Wishing Oroonoko to live over himself shows how much honor and loyalty the general had to risk his life for Oroonoko. Time and again Oroonoko proves victorious in battles and displays his character on the field. In one particular battle, he has hurt the enemy’s leader badly and captures him, then becomes good friends with him. Some leaders might have killed the enemy’s leader and that would not have been questioned; yet, Oroonoko cares for his enemy by letting him live and giving him a gift of close friendship. If Oroonoko’s enemies can trust him, the reader can be assured that the accounts he told to Behn of his life are true.

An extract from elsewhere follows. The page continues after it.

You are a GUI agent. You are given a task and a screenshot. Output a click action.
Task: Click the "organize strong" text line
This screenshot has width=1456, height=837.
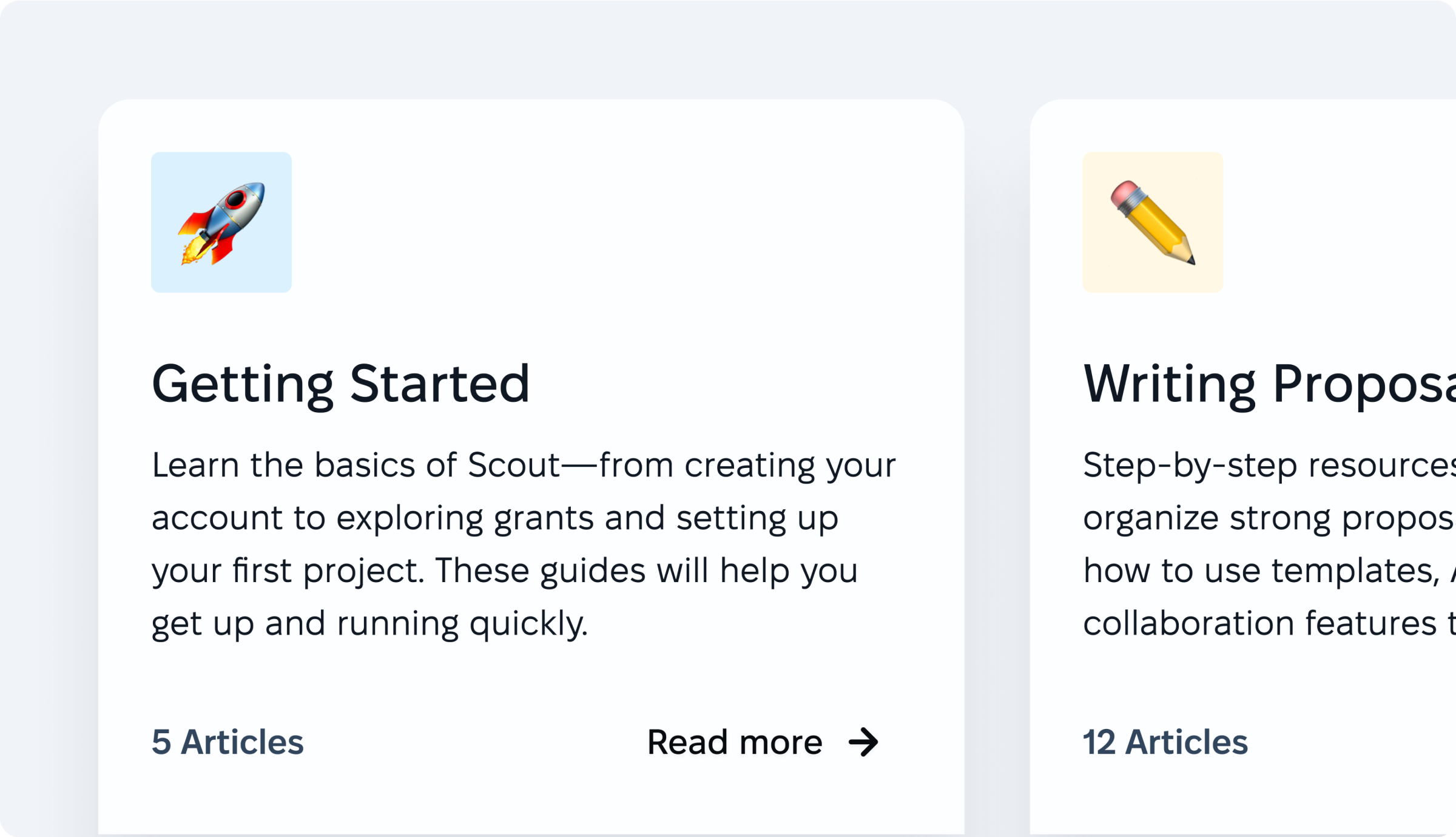coord(1268,518)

Throughout Behn’s story we are told of incidences that assure the reader that Oroonoko is a leader worth knowing about because there are few like him in the world. Behn also shows what type of a person Oroonoko is when she shows what happens when everything in Oroonokos life takes a turn for the worst. After Oroonoko was betrayed into slavery and was chosen by an owner, he tells his betrayer that he has learned a lot from him. Instead of feeling hatred toward him, Oroonoko tells him how he is better off knowing what kind of a person he really is. Only great person such as Oroonoko could speak that way to such an evil man, so in turn Behn admires Oroonoko even more. One of the greatest displays of the quality traits that Behn admires in Oroonoko comes through with his lasting loyalty to his only love Imoinda. Even after his grandfather raped her, he still thought of her as pure, and took her back, not wanting any other lady.
Even after he was told that she died, he grieved for her and could not move on to another lady. Oroonoko had not loved a lady before Imoinda and could not after her-showing his true love and faithfulness to her and her memory. Being rewarded, the two unite again and Oroonoko does not mind being a slave with Imoinda. Through Behns account and graphic detail of Oroonokos life, she earns the right as a woman to write about and praise Oroonoko for his greatness. In the closing lines of her story, Behn concedes that she, “by the reputation of her pen” has the authority to convey such a story.
Behn not only acknowledges her authority of Oroonoko’s story, but her own greatness as author as well. And by being overwhelmed by Oroonoko’s life, Behn takes the privilege to inform us about who she and the others around her viewed as a Hero.